Handling Unstructured Data in Biological Research and Clinical Trials

Share this postShare on Google+Share on LinkedInShare on FacebookTweet about this on TwitterEmail this to someone

Venkatarajan S. Mathura

Complex information that are available in a crude format make computational modeling and processing
a difficult objective in Biological and Health care research. Protocol revisions, process flexibility,
user adoptability should be considered in mind to develop an user friendly information management solution.
There is a great need to integrate data from several fields of research in a common platform to increase
process efficieny and reduce human errors. Realizing cost savings, application of knowledge mining tools on existing data and the need for data organization due to regulatory compliance, research groups and drug-discovery related industries are adopting electronic data capture and management solutions (EDC or EDM). Small scale setups still require an enterprise wide system that is both efficient, light weight, cost effective information management solutions that will be flexible to accomodate growth in the future. With the availability of field specific ontologies, controlled keywords/vocabularies, meta data management and language mapping tools, organization of unstructured data is becoming a feasible task. At the Roskamp Institute the Bioinformatics Group has developed several information management software to aid: Genomics, Proteomics, Animal Colony (Vivarium) and Clinical data management.

Clinical trials involve multi-site heterogeneous data generation with complex data input-formats and forms. The data should be captured and queried in an integrated fashion to facilitate further analysis. Electronic case-report forms (eCRF) are gaining popularity since it allows capture of clinical information in a rapid manner. We have designed and developed an XML based flexible clinical trials data management framework in .NET environment that can be used for efficient design and deployment of eCRFs to efficiently collate data and analyze information from multi-site clinical trials. The main components of our system include an XML form designer, a Patient registration eForm, reusable eForms, multiple-visit data capture and consolidated reports. A unique id is used for tracking the trial, site of occurrence, the patient and the year of recruitment.
Availability: http://www.rfdn.org/bioinfo/CTMS/ctms.html.
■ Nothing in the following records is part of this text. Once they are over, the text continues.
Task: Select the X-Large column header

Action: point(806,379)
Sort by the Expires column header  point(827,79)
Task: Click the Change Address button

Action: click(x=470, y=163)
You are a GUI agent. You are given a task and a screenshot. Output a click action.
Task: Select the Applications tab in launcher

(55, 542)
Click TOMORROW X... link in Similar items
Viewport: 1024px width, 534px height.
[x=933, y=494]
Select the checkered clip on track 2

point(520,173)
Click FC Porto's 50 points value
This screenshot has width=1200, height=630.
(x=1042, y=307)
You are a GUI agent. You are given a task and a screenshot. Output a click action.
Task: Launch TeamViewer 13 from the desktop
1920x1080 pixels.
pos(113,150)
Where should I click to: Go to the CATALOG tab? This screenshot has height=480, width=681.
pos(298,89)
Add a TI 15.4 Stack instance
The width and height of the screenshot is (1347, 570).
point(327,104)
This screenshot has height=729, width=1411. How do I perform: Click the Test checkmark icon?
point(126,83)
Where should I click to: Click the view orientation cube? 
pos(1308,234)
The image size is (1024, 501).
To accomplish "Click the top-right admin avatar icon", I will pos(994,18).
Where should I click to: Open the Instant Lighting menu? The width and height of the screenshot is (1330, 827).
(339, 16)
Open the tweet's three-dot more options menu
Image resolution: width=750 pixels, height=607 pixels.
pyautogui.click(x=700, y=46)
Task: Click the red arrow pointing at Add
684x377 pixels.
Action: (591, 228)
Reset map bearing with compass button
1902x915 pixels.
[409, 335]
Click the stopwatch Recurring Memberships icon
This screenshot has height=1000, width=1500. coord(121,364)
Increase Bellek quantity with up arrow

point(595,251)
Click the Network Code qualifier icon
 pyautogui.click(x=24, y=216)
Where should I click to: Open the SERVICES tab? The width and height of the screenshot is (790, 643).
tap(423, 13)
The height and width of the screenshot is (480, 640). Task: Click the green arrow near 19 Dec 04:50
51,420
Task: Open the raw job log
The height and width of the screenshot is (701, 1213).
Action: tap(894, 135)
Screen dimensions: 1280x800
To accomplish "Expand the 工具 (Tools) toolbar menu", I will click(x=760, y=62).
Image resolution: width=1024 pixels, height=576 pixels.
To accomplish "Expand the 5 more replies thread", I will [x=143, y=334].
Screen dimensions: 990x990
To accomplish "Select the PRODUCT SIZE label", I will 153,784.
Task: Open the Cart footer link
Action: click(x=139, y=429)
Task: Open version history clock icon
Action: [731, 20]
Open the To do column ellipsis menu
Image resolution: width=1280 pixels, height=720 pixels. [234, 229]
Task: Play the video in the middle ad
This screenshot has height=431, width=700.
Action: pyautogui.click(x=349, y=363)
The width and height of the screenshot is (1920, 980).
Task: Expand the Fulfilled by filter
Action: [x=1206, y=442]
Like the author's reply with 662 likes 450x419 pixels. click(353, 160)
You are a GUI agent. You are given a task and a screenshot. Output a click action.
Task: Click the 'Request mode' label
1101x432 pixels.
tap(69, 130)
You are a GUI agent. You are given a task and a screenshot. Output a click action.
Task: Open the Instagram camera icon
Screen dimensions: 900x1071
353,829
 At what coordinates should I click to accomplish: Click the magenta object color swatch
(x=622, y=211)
PWIMS 1.0: Proteomics Workflow and Information Management System

PWIMS is a software package that can systematically manage data in a proteomic laboratory setup. It is implemented in the LAMPP (Linux-Apache-MySQL-Perl/PHP) environment as a three-tier architecture. The client-tier is a web-browser that uses a thin-client HTTP to request resources and display responses to the user. The middle tier consists of an Apache web server, PHP scripting language, the Zend (PHP script) engine. The database tier uses MySQL RDBMS. Data Models and Entity-Relationships have been defined for handling data at various levels.

Some of the features of PWIMS are:

User Management: Multiple user settings, password authentication and access restriction depending on user role

Project Management: Project tracking, online availability of experiment status, experiment results, coordinators information, timeline and date records of the project.

Scheduling & Workflow Control: Tracks the workflow using unique codes for gels and target plates, controls workflow step-skipping and erroneous data entry, systematically schedules next step in the process, lists pending jobs

Data Capture: Form-based data entry, automatic mapping and transfer of large project files using FTP protocols, data can also be entered in a simple EXCEL sheet and uploaded

Data Integration & Analysis: Mass spec results are integrated to gels and projects. Protein hits can be filtered and exported for future reference or any other software, e.g., PDQuest. External links to UniProt, PUBMED, etc. are automatically provided

Data Mining & Presentation: Sequence motif search, functional keyword search and advanced queries can be specified. Results are made available for presentation and sharing.

GEMAT Genomics Experiment Management and Analysis Tool . GEMAT is an information management system designed as client-server tool for handling Affymetrix GeneChip information. It has builtin analytical tools for performing data mining and posting microarry data to endusers.